--- BEGIN Information provided ---

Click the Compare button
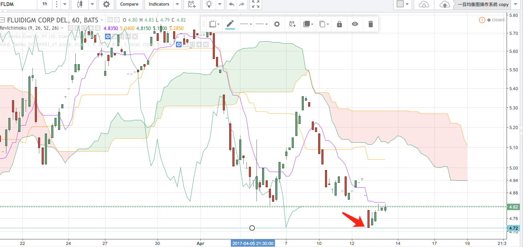 [129, 4]
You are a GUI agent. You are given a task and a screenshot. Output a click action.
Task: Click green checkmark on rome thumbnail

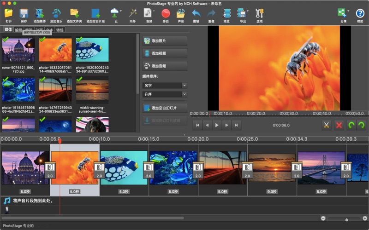coord(6,40)
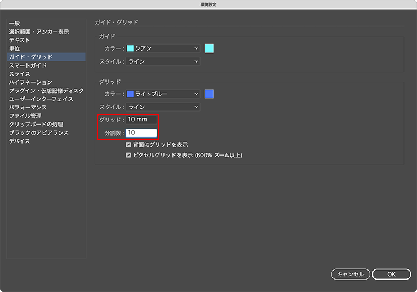Open the guide カラー dropdown showing シアン
Image resolution: width=417 pixels, height=292 pixels.
coord(163,48)
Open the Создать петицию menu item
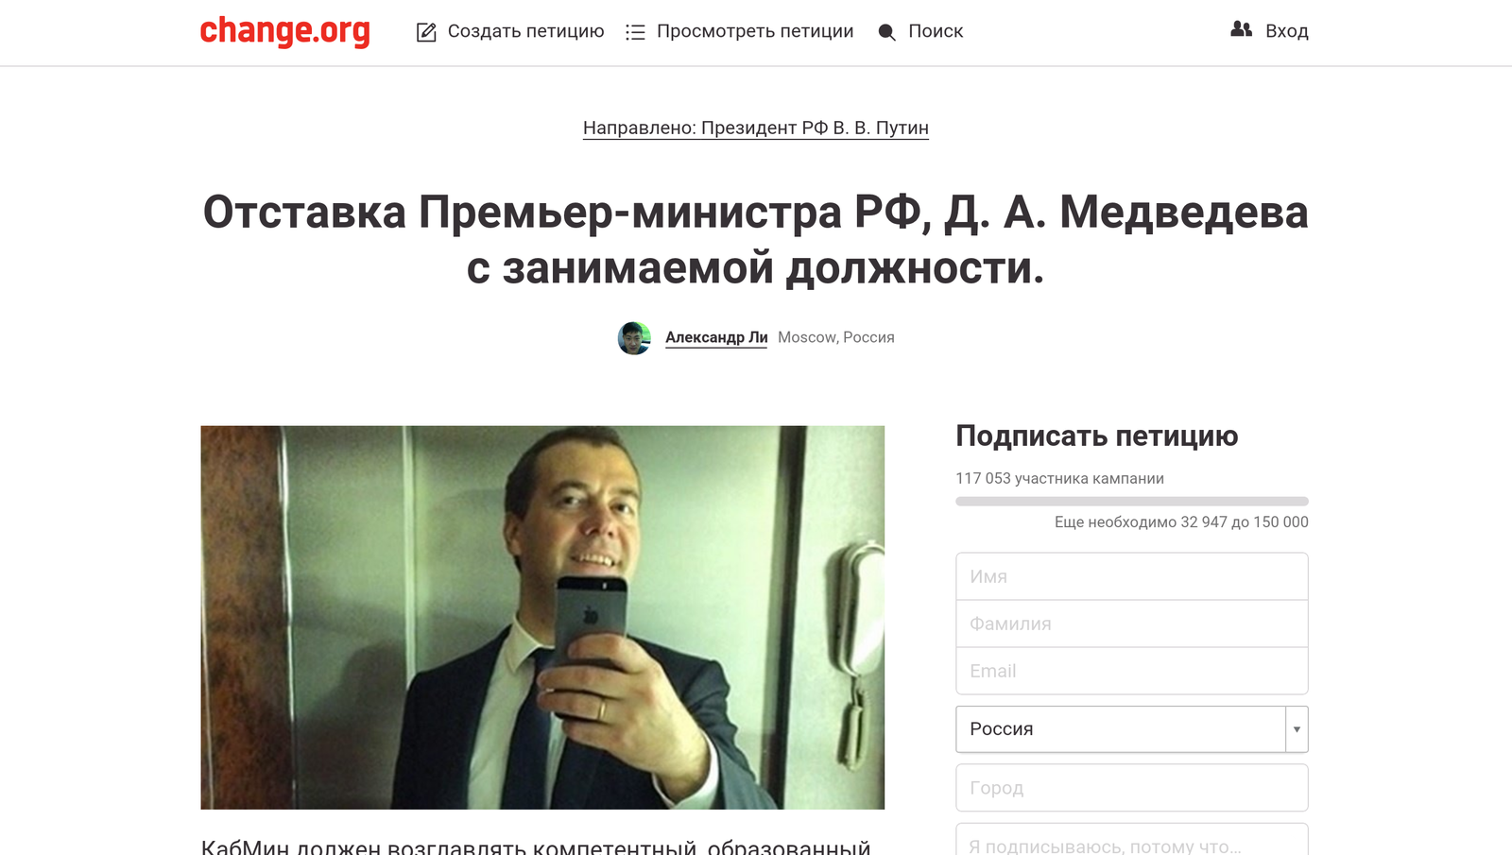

--- END Information provided ---

- _Problem requirements_
Lay out these records as a numbered list, one line each, skipping blank lines and leaving out the pictures.

- _Solution_
1. Click the Compare button
2.  [129, 4]
3. You are a GUI agent. You are given a task and a screenshot. Output a click action.
4. Task: Click green checkmark on rome thumbnail
5. coord(6,40)
6. Open the guide カラー dropdown showing シアン
7. Image resolution: width=417 pixels, height=292 pixels.
8. coord(163,48)
9. Open the Создать петицию menu item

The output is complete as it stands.